──────── INFORMATION GIVEN

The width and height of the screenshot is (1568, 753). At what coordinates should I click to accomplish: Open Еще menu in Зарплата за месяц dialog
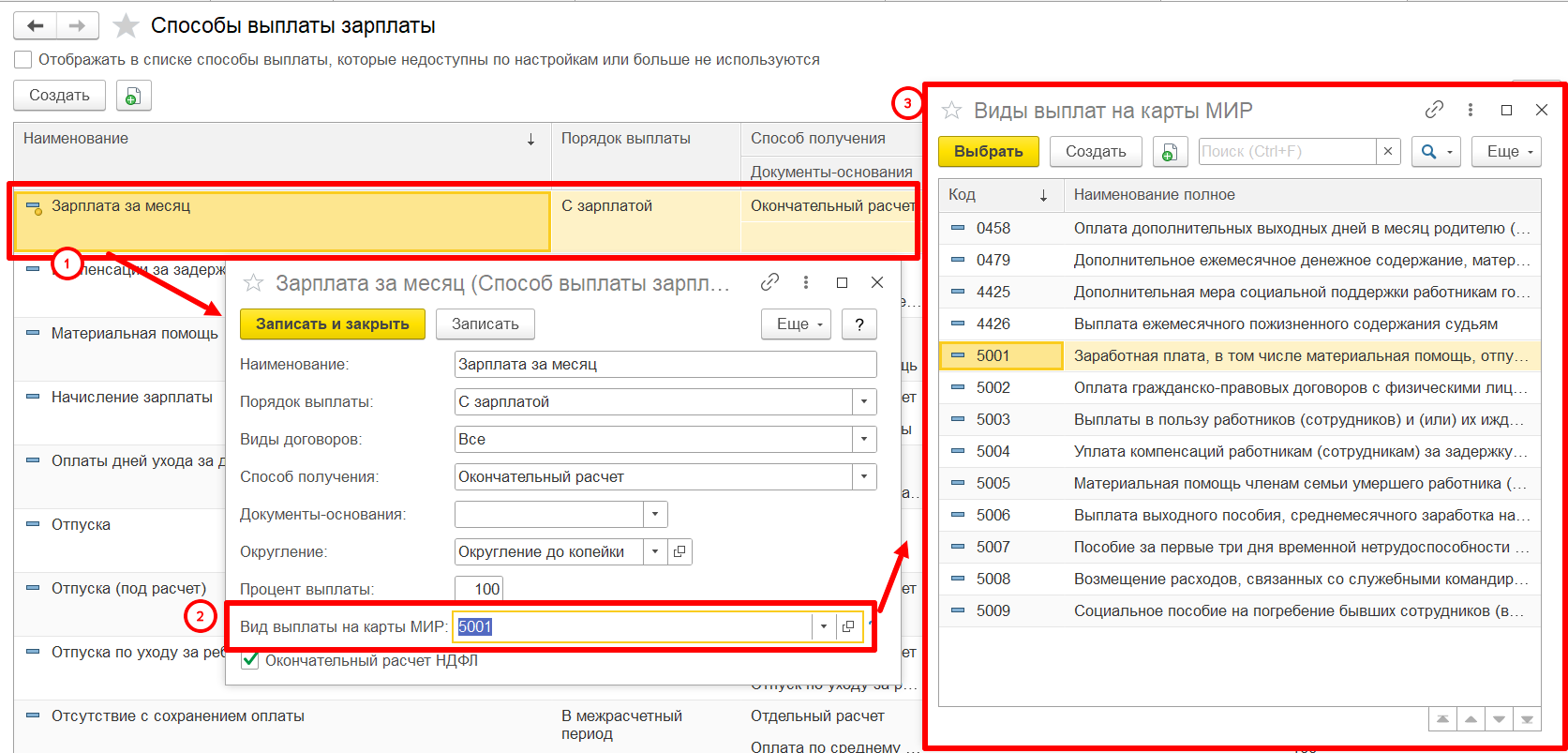coord(796,324)
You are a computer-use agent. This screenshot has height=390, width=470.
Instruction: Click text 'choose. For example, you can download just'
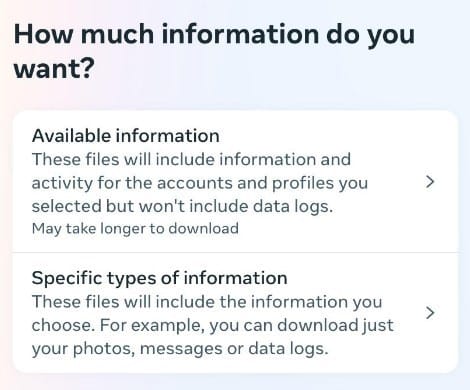[x=213, y=325]
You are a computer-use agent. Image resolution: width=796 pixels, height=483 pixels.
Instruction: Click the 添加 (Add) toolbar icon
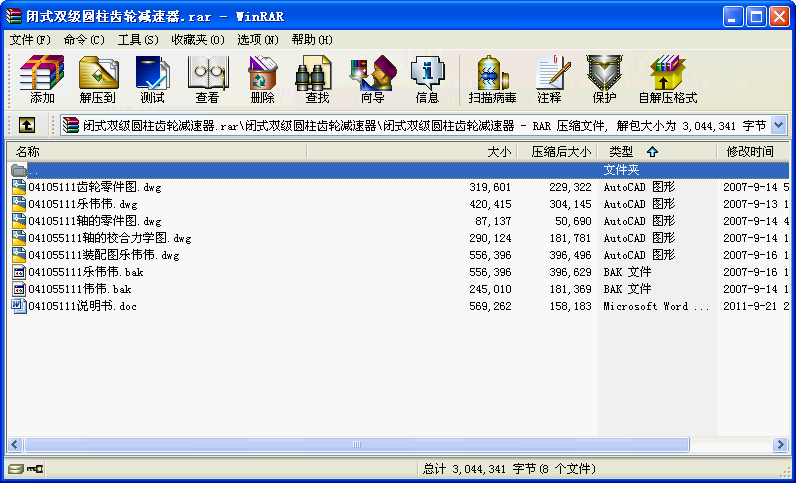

────────────────

• AIM: Write out every line of the records again, requests included, scaling each coordinate in the answers by 1.15 and rounding to the nearest whole number with halves rounded up. Leave the pictures out.

• THE RESPONSE:
The width and height of the screenshot is (1568, 753). At what coordinates should I click to accomplish: Open Еще menu in Зарплата за месяц dialog
coord(915,373)
You are a computer-use agent. This screenshot has height=390, width=470.
Instruction: Click text 'choose. For example, you can download just'
[x=245, y=374]
You are a computer-use agent. Image resolution: width=796 pixels, height=483 pixels.
Instruction: Click the 添加 (Add) toolbar icon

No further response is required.